From what I understand Mode A should be more prevalent - certainly anything supporting gigabit speeds and PoE seems to use Mode A (Power over Ethernet - Wikipedia, the free encyclopedia)
Which is more commonly supported for power delivery (switches) and endpoint kit (access points, cameras)? From reading around it would appear that Mode A is the more flexible and so should be more prevalent, but I need a sanity check.
This post brought to you by "that POE switch is disturbingly cheap, I wonder what's wrong with it".
The PSE, not the powered device (PD), decides whether power mode A or B shall be used. PDs that implement only Mode A or Mode B are disallowed by the standard. in theory then your device supplying the power should be capable of both ways.

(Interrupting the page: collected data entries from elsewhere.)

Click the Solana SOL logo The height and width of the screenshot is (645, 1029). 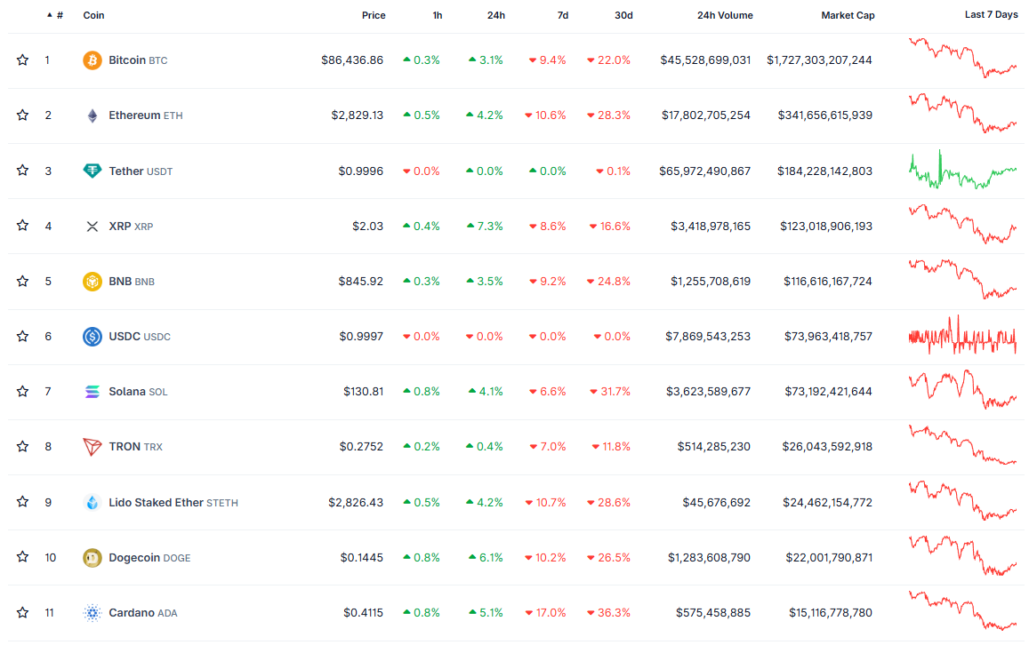pyautogui.click(x=92, y=391)
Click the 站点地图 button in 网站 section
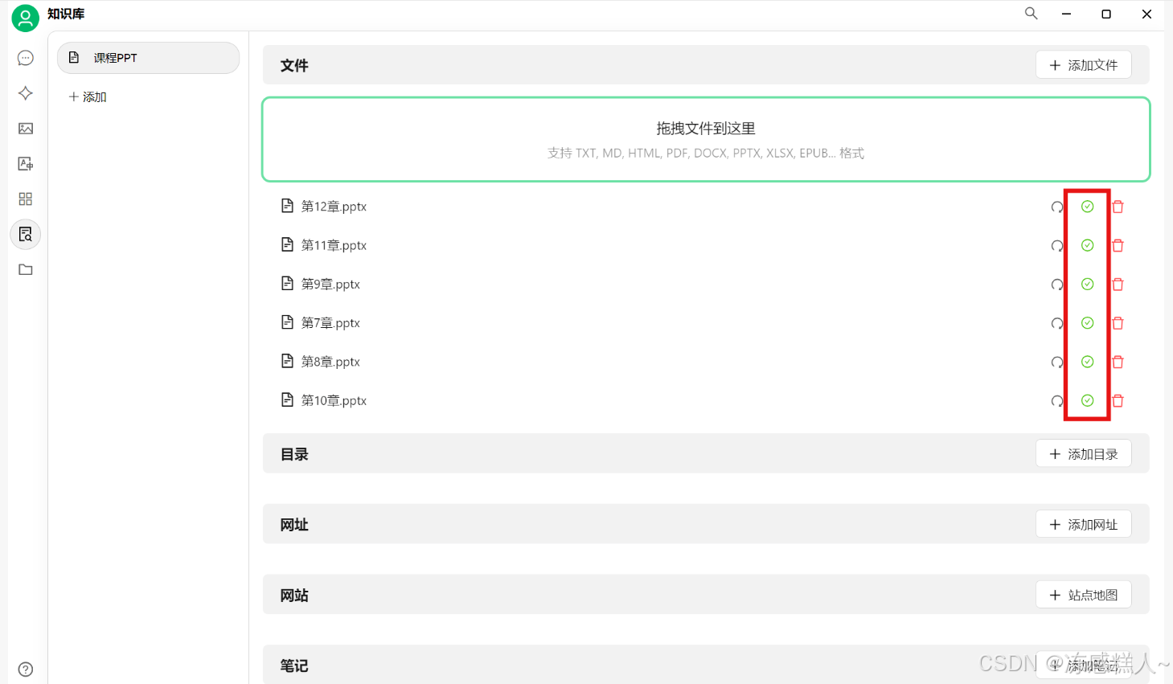Image resolution: width=1173 pixels, height=684 pixels. coord(1084,595)
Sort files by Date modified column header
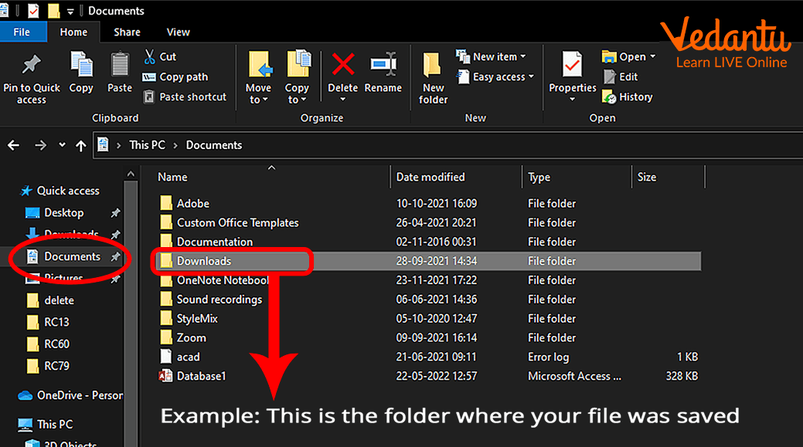Screen dimensions: 803x447 click(430, 177)
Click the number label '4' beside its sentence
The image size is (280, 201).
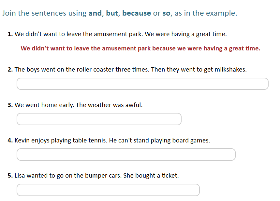click(x=9, y=140)
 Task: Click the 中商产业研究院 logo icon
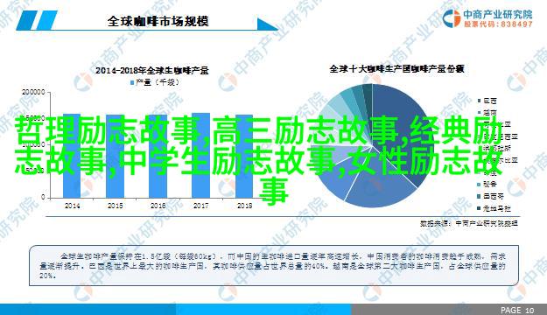(x=452, y=18)
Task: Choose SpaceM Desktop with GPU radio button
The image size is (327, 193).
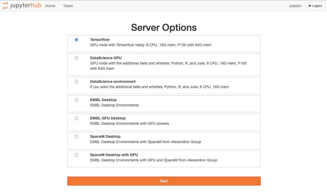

Beware of classes too, there are some issues with how switches negotiate power with devices. For example, one 24 port switch may have a total of 140 watts power to give to devices. If your devices are class 0 (don't negotiate and usually use draw the full 15.4 watts regardless of what they actually need) or class 3 (high power, always draw 15.4 watts) then you'll run out of POE by port 10...
Other switches, usually the more expensive ones, have a full 15.4 watts available on each individual port, so you'll have no issues expanding later! Might be cheaper using a separate injector and swtich. PowerDsine stuff is nice and reliable.
Cheers, that's what I hoped. Spotted a ~£200 Not-Linksys-any-more-it's-a-Cisco-really-guv 8-port Gigabit POE switch (SRW2008MP-EU) that can deliver 15.4w port for an outbuilding and was wondering what was wrong with it.